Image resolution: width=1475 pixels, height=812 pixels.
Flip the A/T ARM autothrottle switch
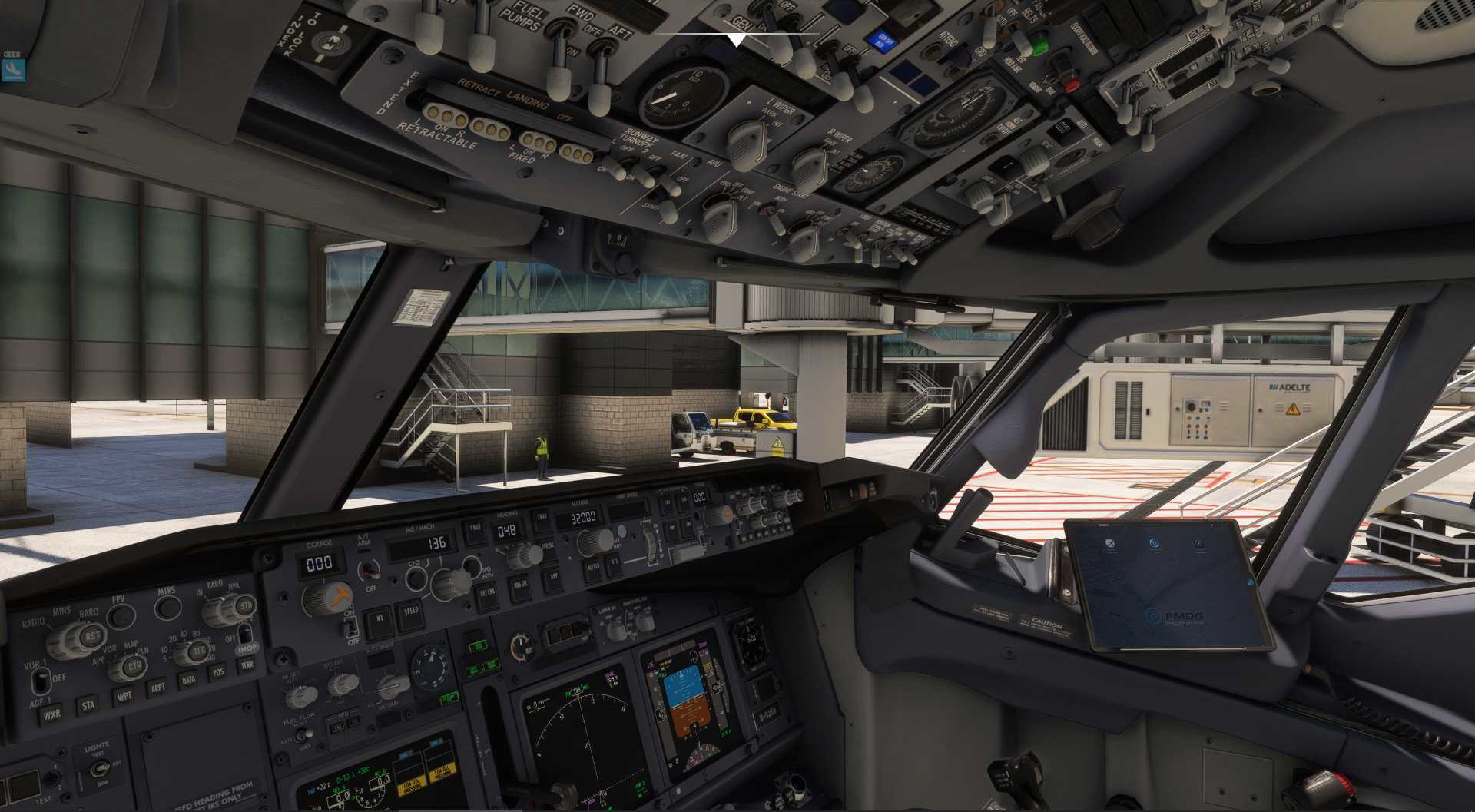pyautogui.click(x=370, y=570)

* * *

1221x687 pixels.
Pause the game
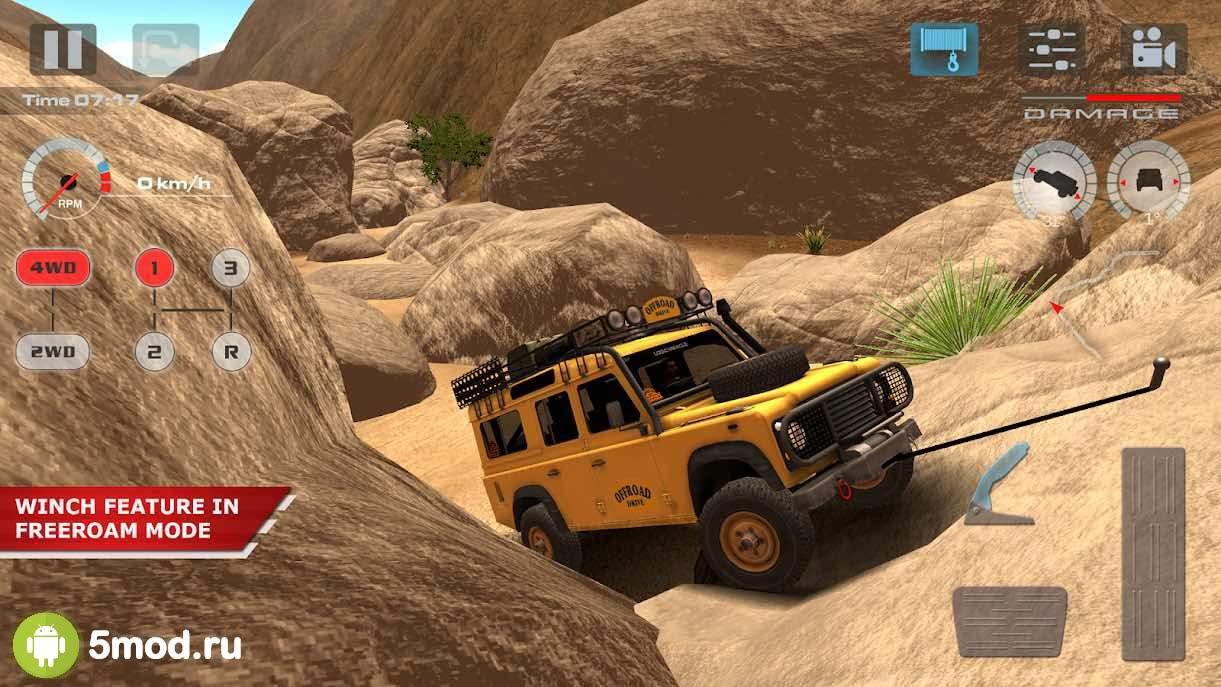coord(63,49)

==

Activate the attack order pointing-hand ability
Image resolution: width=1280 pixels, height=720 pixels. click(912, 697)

* [Exercise details] Reproduce the material starting with the line containing "Image resolution: width=1475" and going on through the line containing "pyautogui.click(x=370, y=570)", swapping "Flip" for "Toggle" and keeping everything else unchanged. Leave out the pictures.

* [Task output]
Image resolution: width=1475 pixels, height=812 pixels.
Toggle the A/T ARM autothrottle switch
pyautogui.click(x=370, y=570)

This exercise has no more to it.